Data for review Start Marker

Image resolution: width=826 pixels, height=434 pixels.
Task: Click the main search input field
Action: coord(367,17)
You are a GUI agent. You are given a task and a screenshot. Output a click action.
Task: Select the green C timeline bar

Data for review End Marker
Data for review Start Marker

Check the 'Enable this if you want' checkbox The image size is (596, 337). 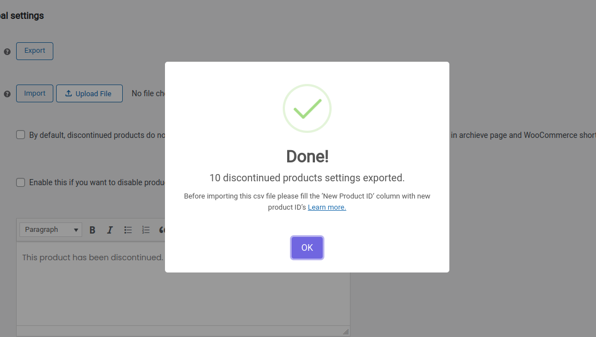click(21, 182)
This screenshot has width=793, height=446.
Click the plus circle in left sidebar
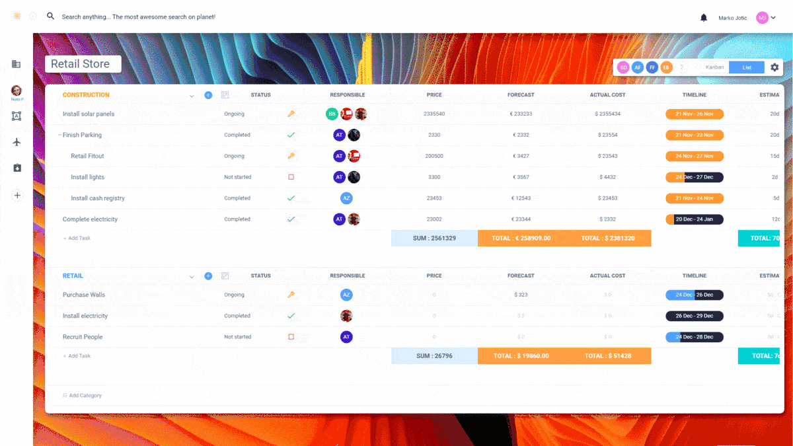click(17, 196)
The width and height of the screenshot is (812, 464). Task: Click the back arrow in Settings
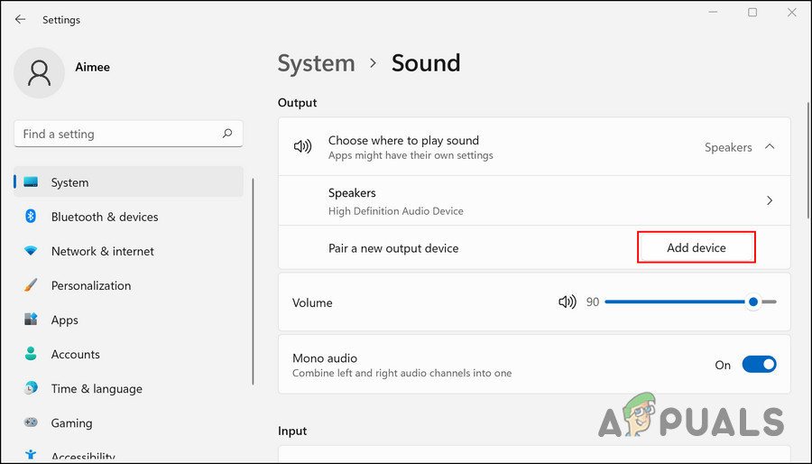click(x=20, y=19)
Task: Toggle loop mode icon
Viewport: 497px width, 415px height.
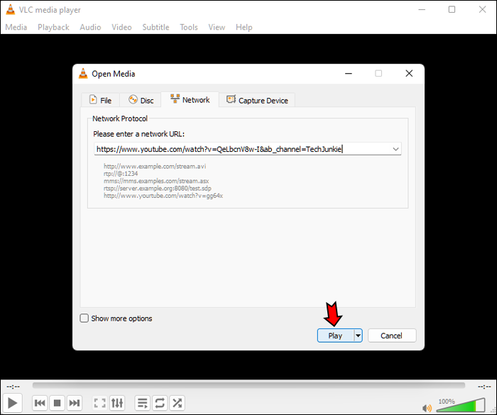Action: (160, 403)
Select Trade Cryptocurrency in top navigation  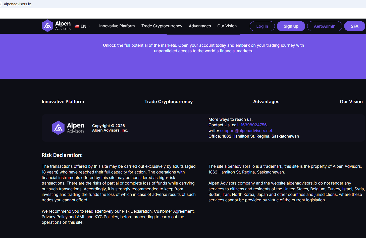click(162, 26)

Data for review End Marker

■ **Your objective**
Your answer should consist of the lines from the line with "You are a GUI" to the line with "Task: Select the green C timeline bar" above, repeated exactly, both ends included.

■ **Task result**
You are a GUI agent. You are given a task and a screenshot. Output a click action.
Task: Select the green C timeline bar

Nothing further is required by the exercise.